TRECHO SELECIONADO -
——————————

Charlie Sheen e as Falhas da “Nova Imprensa”
Sensacionalismo, despreparo e uma postura surpreendente marcam o “Caso Charlie Sheen”, novo alvo da imprensa mundial.
por Fábio M. Barreto, de Los Angeles
Há cerca de três anos fiz um perfil de Charlie Sheen, ou melhor, Carlos Irwin Estevez, para a antiga versão da Revista da TVA. Foi um bom momento para se falar sobre o filho do sr. Charlie, afinal, finalmente vivia momentos de bastante sucesso e apagava os fiascos profissionais com os milhões de salário por Two and a Half Men. Como todo perfil, é preciso entender a vida do objeto para não dar nenhum furo e, claro, excluir o que não interessa à matéria. Tinha duas escolhas: falar sobre ele ser um maluco por teorias conspiratórias ou entrar na vida pessoal, mergulhando no casamento fracassado com a gostosa, mas péssima atriz, Denise Richards, por exemplo e ficar explorando dramas pessoas. Sinceramente, não precisei pensar muito para cortar essa segunda parte. Por que? Meu trabalho refere-se ao profissional, ao sujeito visto pelas lentes das câmeras e o resultado daquilo que ele faz. Escolhas referentes à atuação me interessam, a misteriosa briga com Oliver Stone também, assim como seus filmes toscos, já o que ele faz no seu dia-a-dia, dentro de sua casa, é coisa de tablóide, coisa de jornalista desesperado ou acomodado demais para não buscar emprego melhor. Entretanto, essa postura soa saudosista e romântica e tudo que se vê agora é sensacionalismo barato, perseguição a celebridades e, infelizmente, a luta de uma imprensa desesperada ao tentar transformar Charlie Sheen no novo “Caso Lindsay Lohan”.
Vamos aos fatos: Charlie Sheen usa drogas pesadas; contrata prostitutas caríssimas; acredita que os ataques de 11 de Setembro tiveram participação do Governo; é (era) o ator mais bem pago da TV norte-americana, com US$ 1.2 milhões por episódio em Two and a Half Men; é amado pelo público.
Sim, amado. Algumas piadas locais inclusive brincam com o fato de que ele e, por exemplo, Justin Long sempre consigam novas chances mesmo não tendo feito um bom trabalho. Foi Bill Maher, apresentador da HBO, quem ilustrou isso – em forma de brincadeira – da melhor maneira possível: “Mesmo que Charlie Sheen apareça assando um cachorro ou torturando uma criancinha, vamos amá-lo mesmo assim, afinal, é o Charlie!”.

——————————

INFORMAÇÕES FORNECIDAS -
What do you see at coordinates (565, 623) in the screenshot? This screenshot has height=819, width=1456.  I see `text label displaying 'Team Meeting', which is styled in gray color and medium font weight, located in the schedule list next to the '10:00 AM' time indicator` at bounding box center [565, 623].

——————————

SUAS INSTRUÇÕES - Informe se cada afirmação a seguir está de acordo com o texto sobre Charlie Sheen, respondendo sim ou não e citando as palavras exatas do texto que decidem a resposta. 1. Charlie Sheen recebia US$ 1.2 milhões por episódio em Two and a Half Men. 2. O perfil de Charlie Sheen para a Revista da TVA foi feito há cerca de cinco anos. 3. Bill Maher é apresentador da HBO.

RESPOSTA À TAREFA -
1. Sim: "com US$ 1.2 milhões por episódio em Two and a Half Men".
2. Não: "Há cerca de três anos fiz um perfil de Charlie Sheen".
3. Sim: "Bill Maher, apresentador da HBO".